» DIRECTIONS
Pictures in the entries below are excluded; copy only the lines from the one containing "Open the filter/sort options icon" to the one containing "Given: Click the Scratches and Consoles icon", both included.

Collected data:
══════════
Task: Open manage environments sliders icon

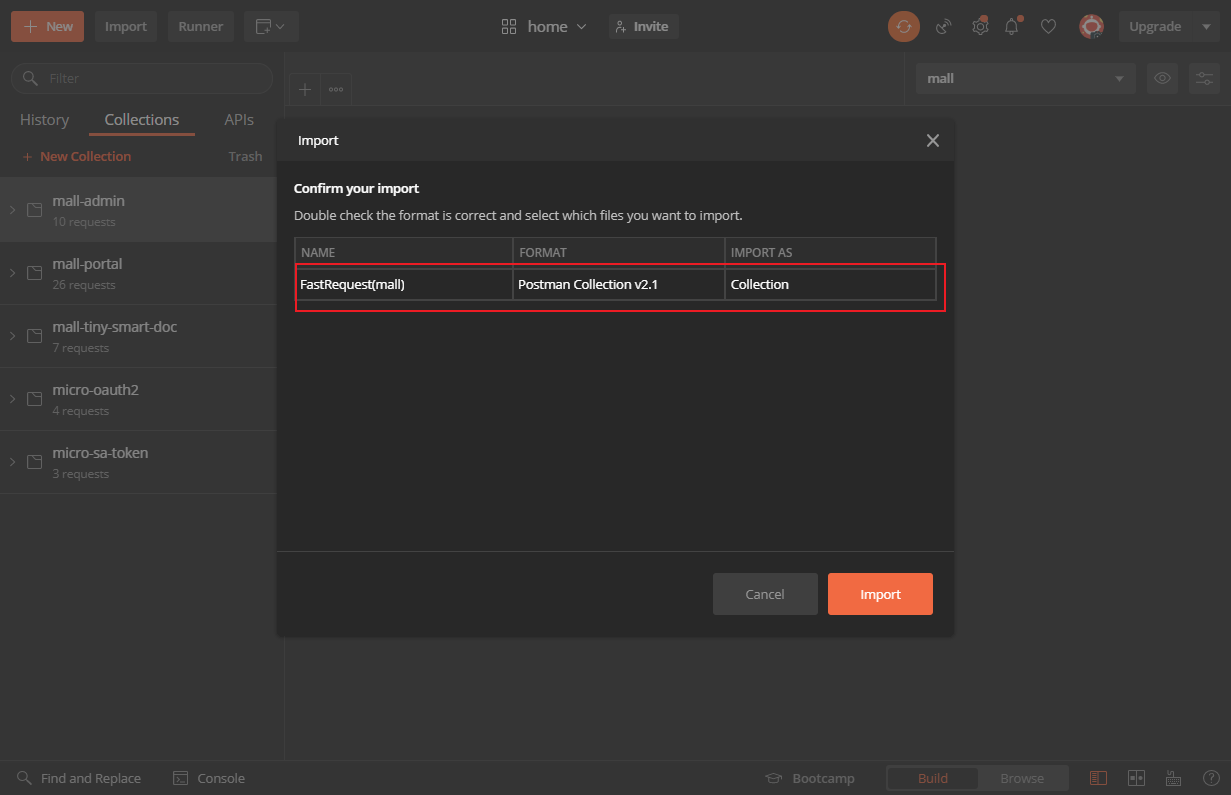Action: point(1205,78)
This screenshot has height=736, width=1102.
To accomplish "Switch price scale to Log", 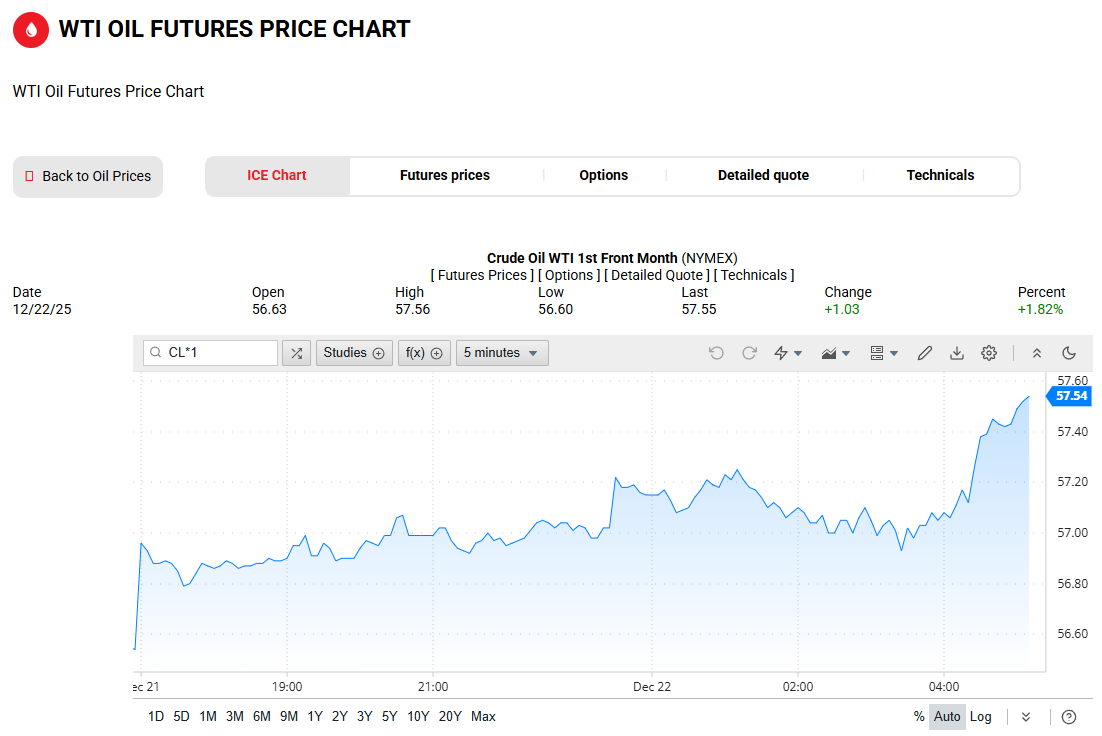I will [981, 716].
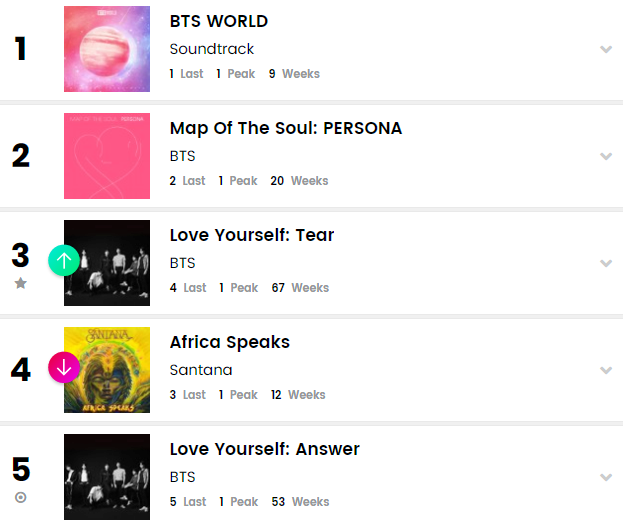Click pink down-arrow icon on Africa Speaks
This screenshot has height=525, width=623.
pos(64,368)
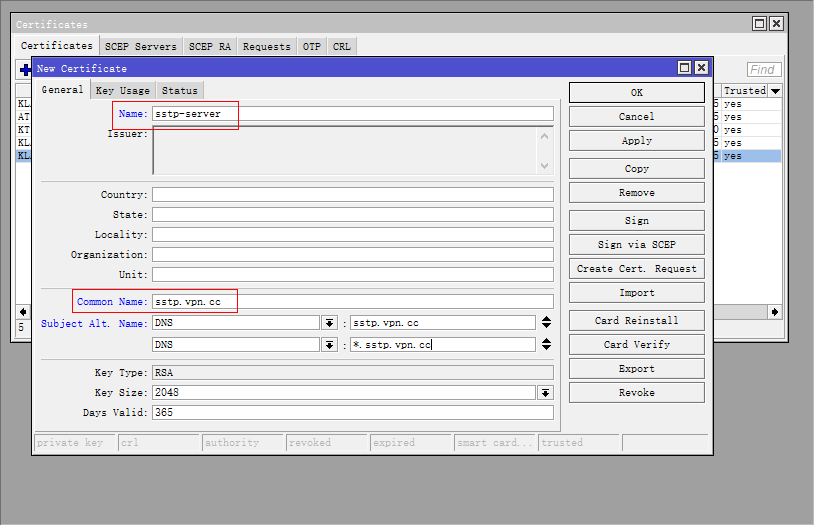Open the second Subject Alt. Name DNS dropdown
This screenshot has height=525, width=814.
329,344
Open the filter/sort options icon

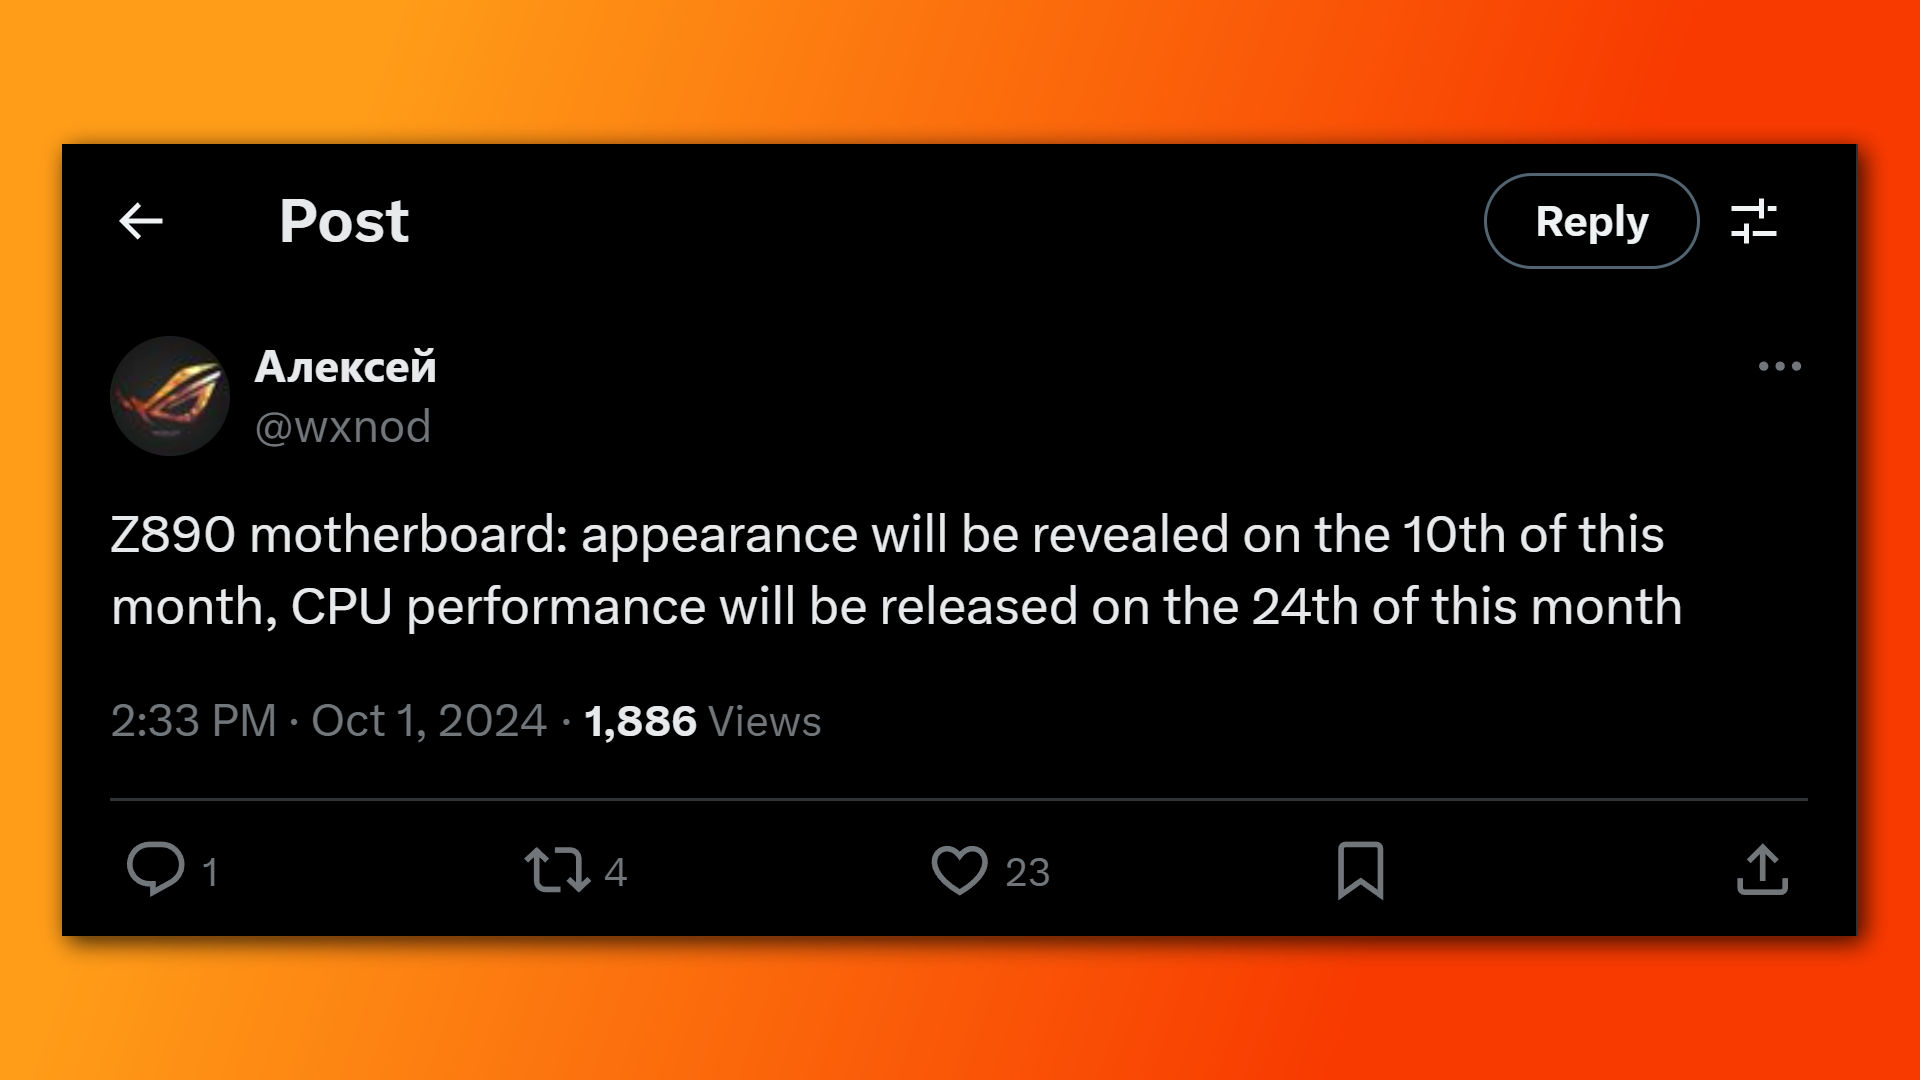(x=1755, y=220)
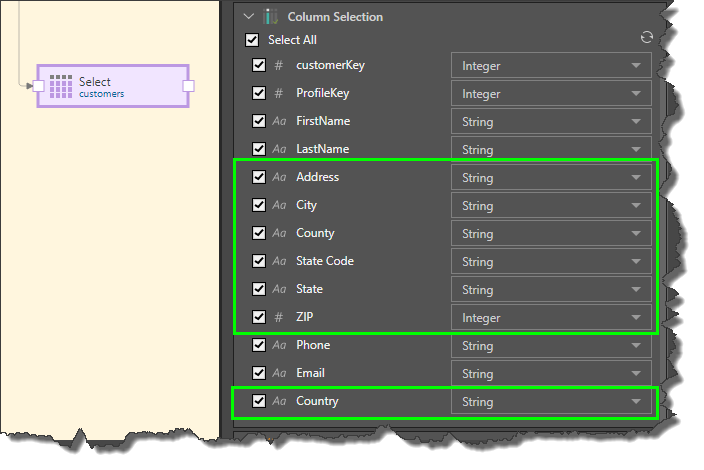Click the State Code column name
The height and width of the screenshot is (470, 704).
pos(325,261)
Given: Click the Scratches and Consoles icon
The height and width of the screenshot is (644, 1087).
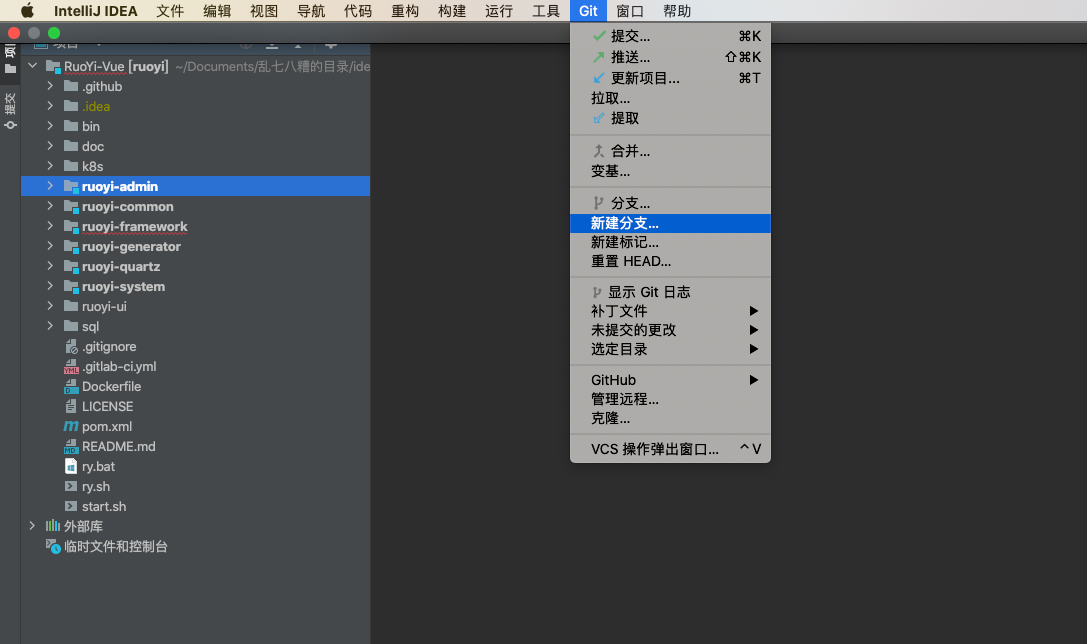Looking at the screenshot, I should click(x=53, y=546).
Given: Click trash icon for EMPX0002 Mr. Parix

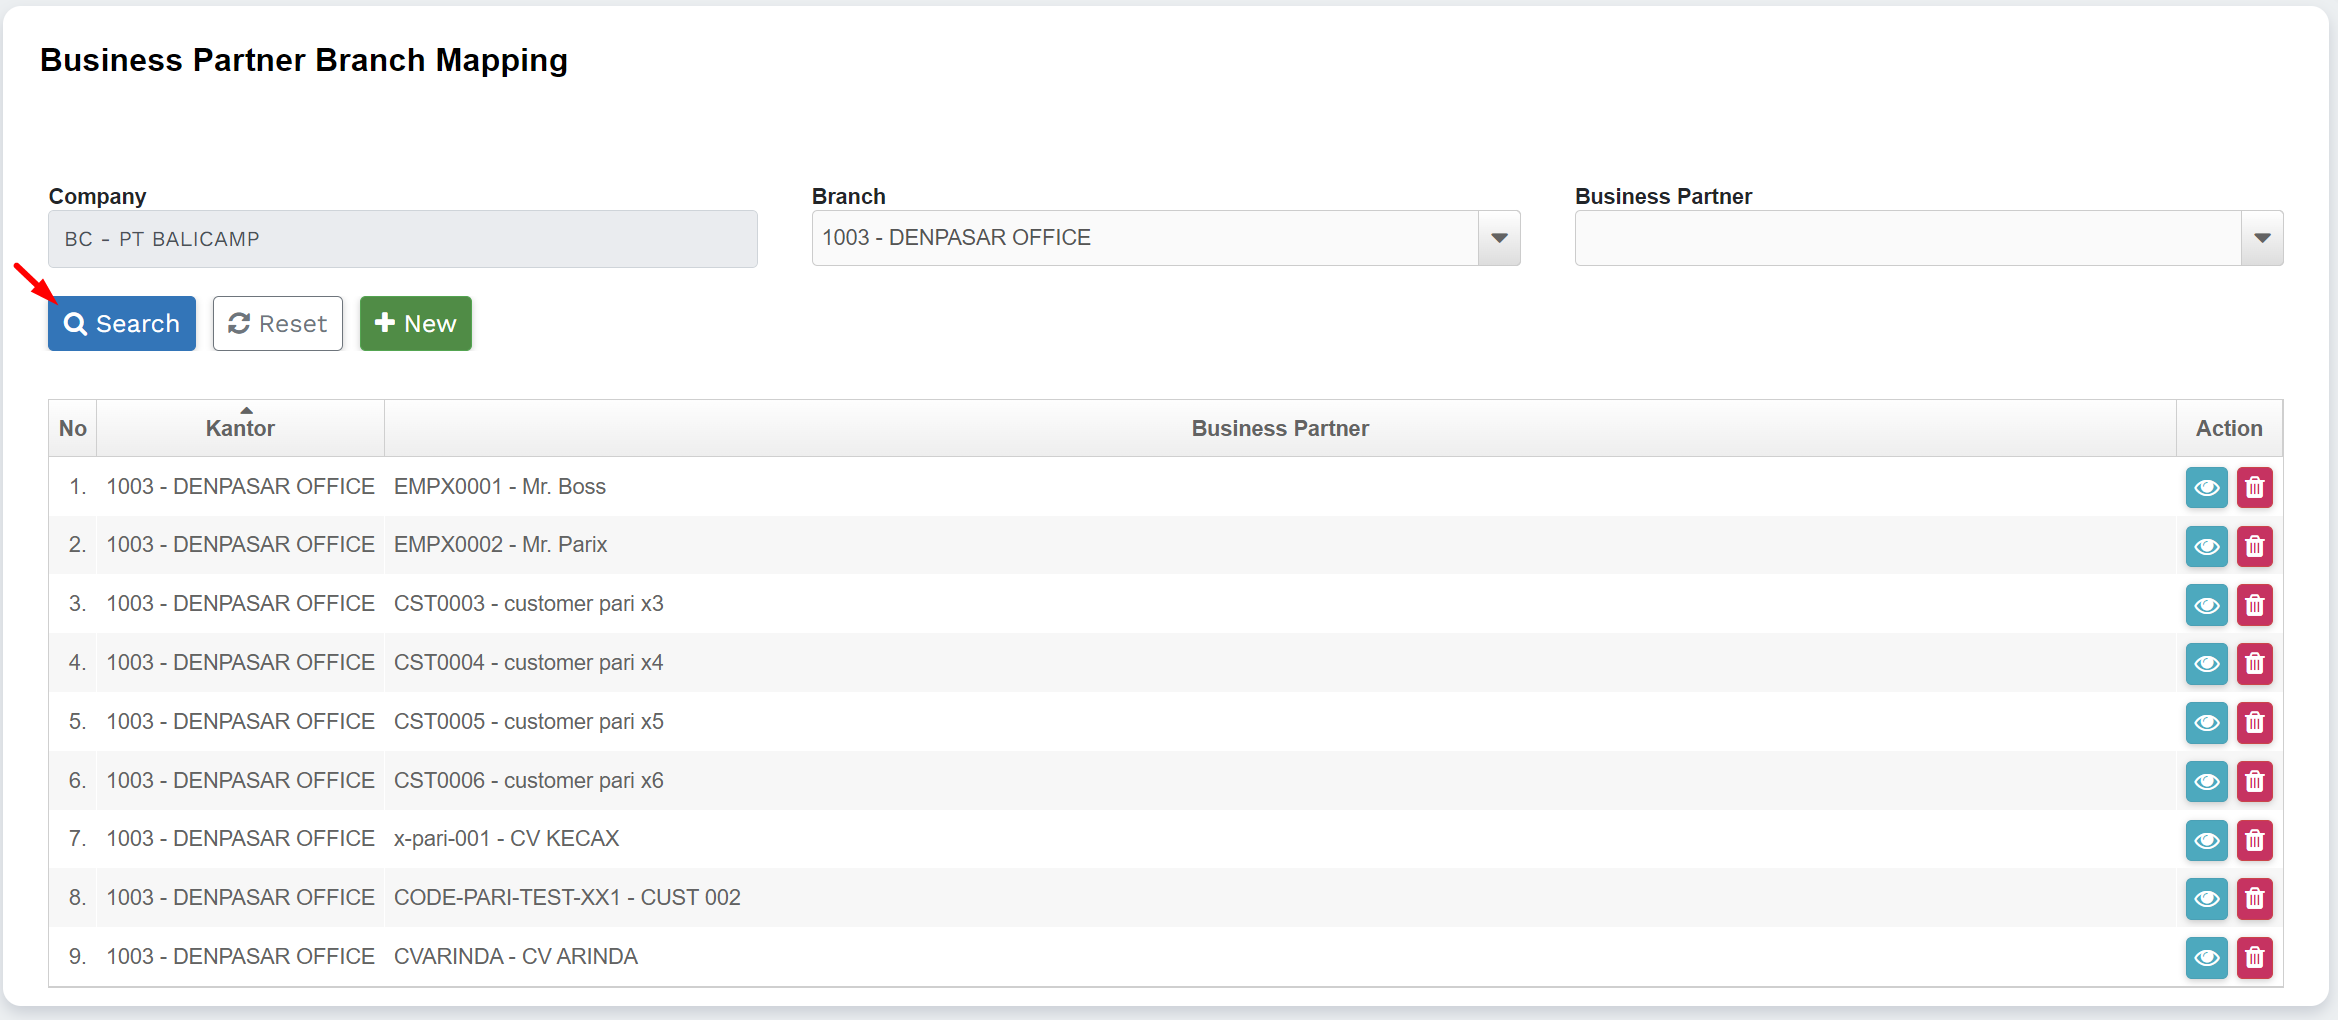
══════════
» FINISHED EXERCISE
Open the filter/sort options icon

(x=1755, y=220)
Click the State Code column name
The height and width of the screenshot is (470, 704).
pos(325,261)
Given: Click the Scratches and Consoles icon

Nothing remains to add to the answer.